[Stored data entries]
[Start of section]

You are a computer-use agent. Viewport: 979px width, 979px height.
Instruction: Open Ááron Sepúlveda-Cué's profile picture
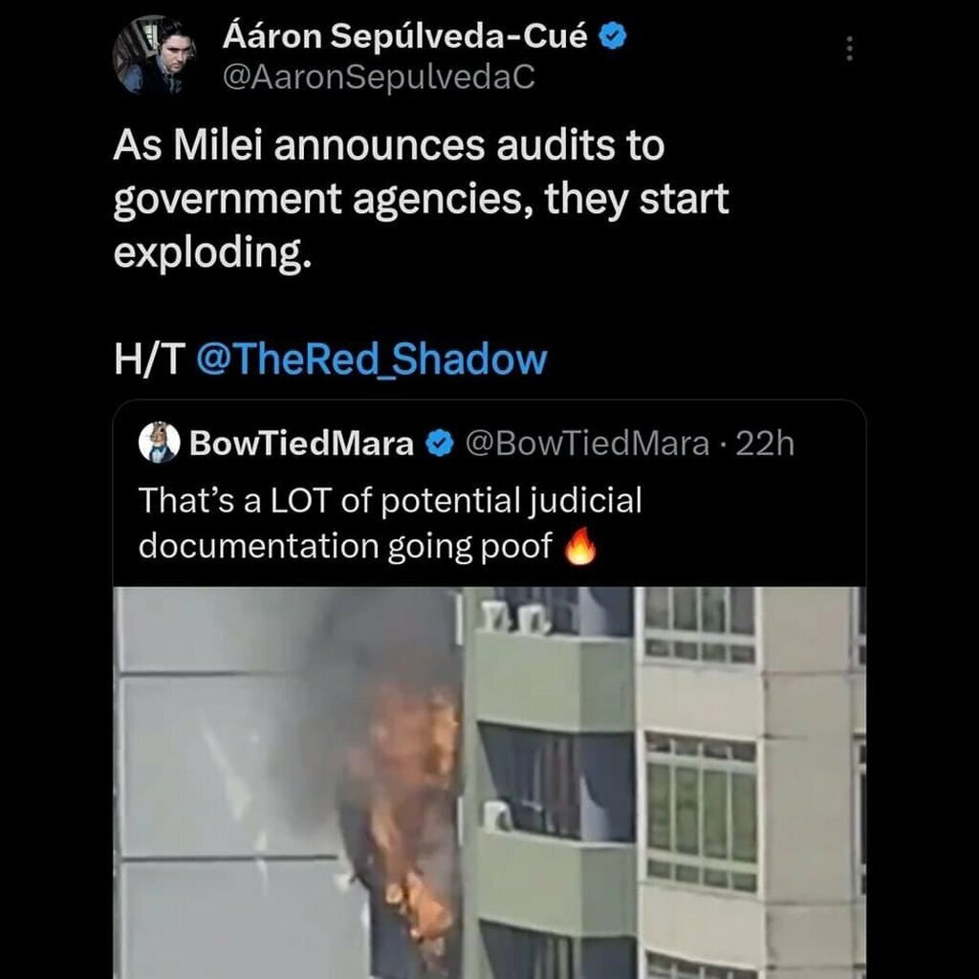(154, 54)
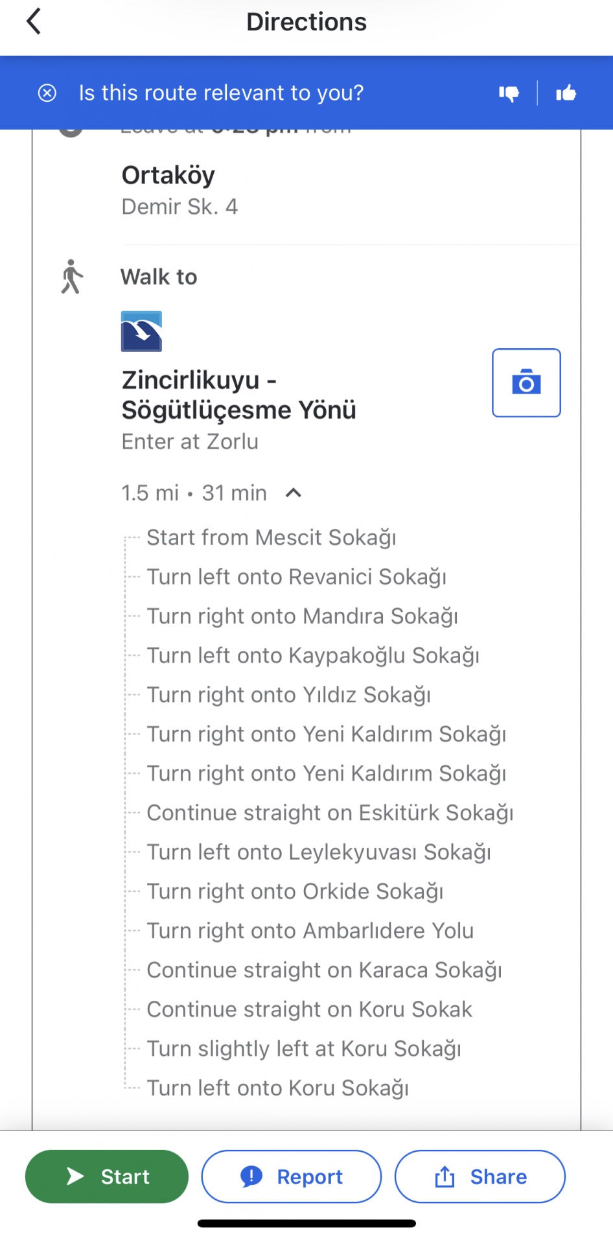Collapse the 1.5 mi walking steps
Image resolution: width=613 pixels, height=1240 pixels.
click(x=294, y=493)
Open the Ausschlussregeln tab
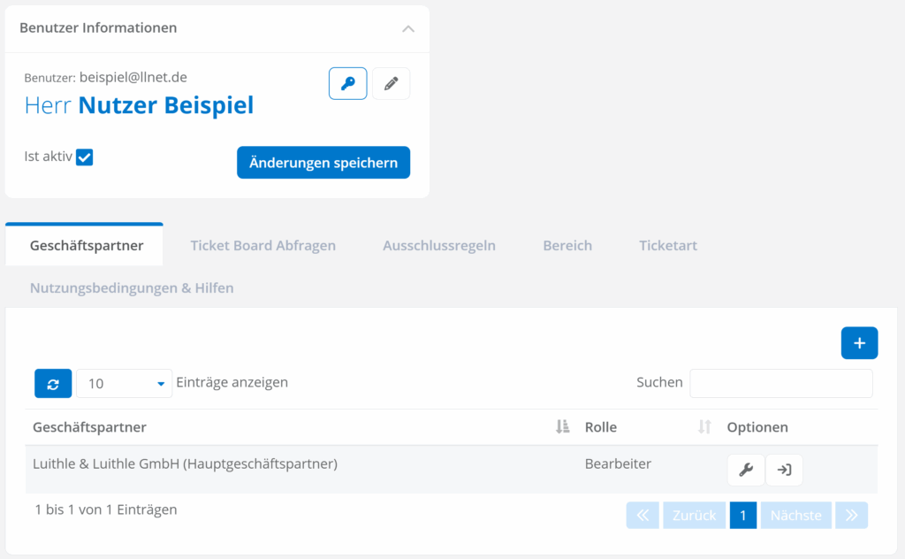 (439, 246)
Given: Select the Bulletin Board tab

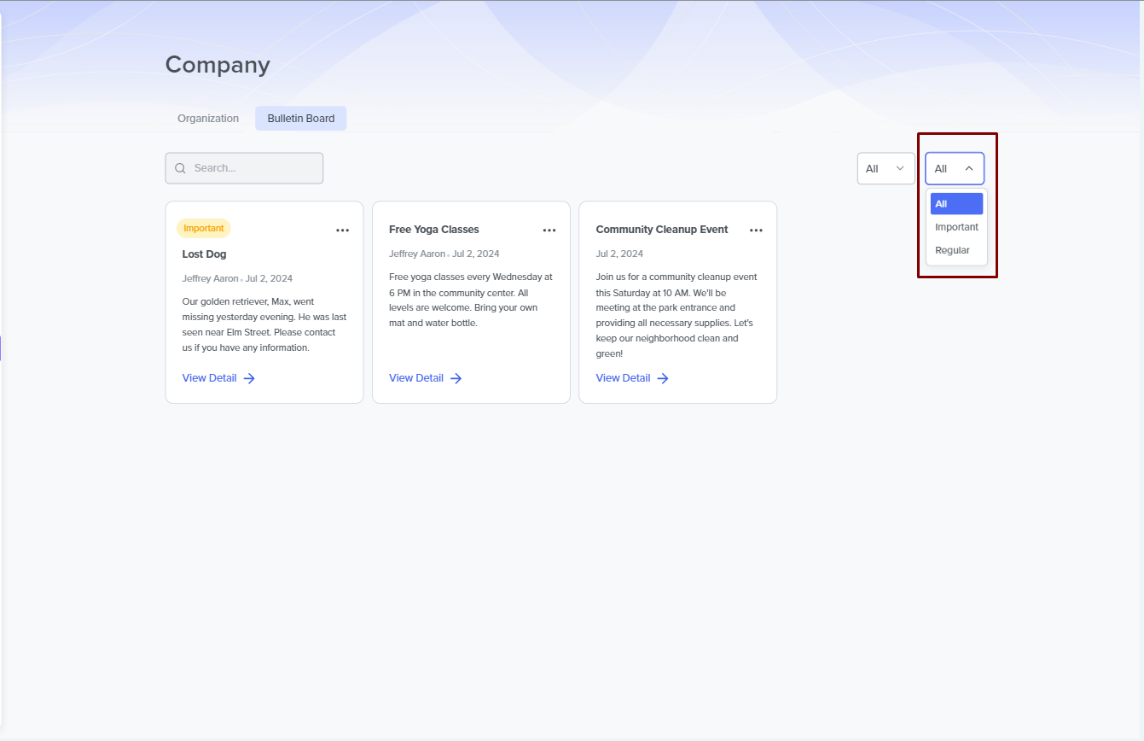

[End of section]

- EXERCISE PROMPT -
Your copy should hold exactly the lines from the one that contains "Open the Ausschlussregeln tab" through the final line of the data, both ends included, and no pictures.

- YOUR SOLUTION -
Open the Ausschlussregeln tab
 (439, 246)
Given: Select the Bulletin Board tab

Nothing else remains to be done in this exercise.